這時徐昭也已衝出來,陳黎與其目光接觸,也明白了這是怎麽回事,隨即踏地而起,長劍斜斬,徐昭毫無防備被陳黎一劍正中,陳黎趁勢劍法施展,一時之間徐昭竟毫無還手之力。見徐昭落入下風,陳梁手作爪狀,向陳黎抓來。陳黎見狀立即橫劍格擋,但身前金光閃爍,蕭玄此刻也緩過勁來替陳黎擋下了此一擊。
“澄心劍法,胡長風派你來的?”蕭玄眼睛一亮,持璽落在陳黎身旁問到。
陳黎苦笑,他也不知如何向蕭玄解釋自己為何在這裡,隻得說到:“此事說來話長,聖上還是先顧眼前的好。”
言語間對方二人再一次攻來,趙向松也匆匆加入戰鬥,他們深知今日若蕭玄不死,天子之怒的後果沒有人可以承擔。
見陳梁與趙向松衝向蕭玄,雪劍在徐昭手中凝結,陳黎迅速上前纏住徐昭,長劍與雪劍碰撞,雪劍應聲而碎,但下一刻又再次凝結,第一次與術法相鬥其詭異的變化令陳黎屢屢吃虧,纏鬥中陳黎好不容易找到破綻, 剛想刺去又被徐昭的掌心炎阻擋。
而蕭玄這邊情況也不容樂觀,體內真氣循環在常年的破氣散作用下存在空洞,此刻也已經是強弩之末。蕭玄扭頭看了看陳黎,深知此刻已無力回天。
“嗡……”
在徐昭術法流轉之下艱難抵抗的陳黎忽然感覺世界如同靜止了一般,緊接著耀眼的金光照亮了整片夜空。陳黎扭頭看去,此次的金光卻不是由人皇璽發出,而是出自蕭玄體內。
蕭玄臉色不再蒼白,身旁充斥著天子的威嚴,朗聲道:“朕十九歲繼位,如今已二十七載,不敢言有功於社稷,但敢言無愧於百姓。”
“朕知今日難逃此劫,但要殺朕,你們,還不配!”
“朕一天是天子,朕就還是這天下第一人!”
蕭玄扭頭看向陳黎,道:“你會澄心劍,朕就能相信你,太子蕭逸興遠遊,這人皇璽你幫朕給他。”

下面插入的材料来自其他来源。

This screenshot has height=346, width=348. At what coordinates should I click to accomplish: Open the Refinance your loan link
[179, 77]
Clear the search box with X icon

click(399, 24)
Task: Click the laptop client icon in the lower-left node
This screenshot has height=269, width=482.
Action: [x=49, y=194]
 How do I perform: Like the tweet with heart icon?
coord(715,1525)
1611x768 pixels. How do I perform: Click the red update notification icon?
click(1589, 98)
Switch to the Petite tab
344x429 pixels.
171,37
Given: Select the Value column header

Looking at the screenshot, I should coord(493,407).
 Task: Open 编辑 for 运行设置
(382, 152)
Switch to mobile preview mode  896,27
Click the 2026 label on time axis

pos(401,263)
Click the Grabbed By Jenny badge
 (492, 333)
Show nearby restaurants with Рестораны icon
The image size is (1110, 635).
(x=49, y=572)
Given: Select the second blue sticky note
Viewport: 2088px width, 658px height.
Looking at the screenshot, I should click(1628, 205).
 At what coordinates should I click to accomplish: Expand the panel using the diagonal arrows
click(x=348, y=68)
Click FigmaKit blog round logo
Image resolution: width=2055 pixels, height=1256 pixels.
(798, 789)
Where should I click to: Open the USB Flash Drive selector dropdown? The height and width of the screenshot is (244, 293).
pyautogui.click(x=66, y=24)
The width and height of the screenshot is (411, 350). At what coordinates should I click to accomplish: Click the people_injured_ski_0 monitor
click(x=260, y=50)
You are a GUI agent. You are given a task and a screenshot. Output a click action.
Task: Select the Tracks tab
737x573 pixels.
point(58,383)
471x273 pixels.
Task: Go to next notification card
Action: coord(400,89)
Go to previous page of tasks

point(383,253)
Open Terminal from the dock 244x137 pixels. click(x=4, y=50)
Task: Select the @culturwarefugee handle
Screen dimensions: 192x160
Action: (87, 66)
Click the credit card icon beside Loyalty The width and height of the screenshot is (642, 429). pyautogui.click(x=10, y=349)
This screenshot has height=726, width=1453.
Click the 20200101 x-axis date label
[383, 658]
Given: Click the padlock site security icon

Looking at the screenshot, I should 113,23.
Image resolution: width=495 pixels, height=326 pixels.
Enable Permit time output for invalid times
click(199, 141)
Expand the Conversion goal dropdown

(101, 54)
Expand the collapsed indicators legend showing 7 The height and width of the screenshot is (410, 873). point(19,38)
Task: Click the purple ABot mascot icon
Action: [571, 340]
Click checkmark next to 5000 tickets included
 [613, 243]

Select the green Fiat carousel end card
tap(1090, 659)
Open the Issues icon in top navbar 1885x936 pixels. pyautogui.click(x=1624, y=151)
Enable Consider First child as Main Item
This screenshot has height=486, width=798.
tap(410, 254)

蕭玄右手一指,宮牆層層碎裂,形成一條通向宮外的寬闊長道。
“就從這出去吧。”
“小輩,朕還不知道你的名字呢。”
陳黎看出此刻蕭玄已是回光返照,隻得恭敬行禮,道:“晚輩陳黎,恭送聖上!”
“你三人,也就留下吧。”
蕭玄眼神掃過,趙向松與陳梁便瞬間泯滅,徐昭卻是悶哼一聲化作黑影消失不見。
“嗯?罷了,我們這一輩人做了太多錯事,以後,就看你們的了。”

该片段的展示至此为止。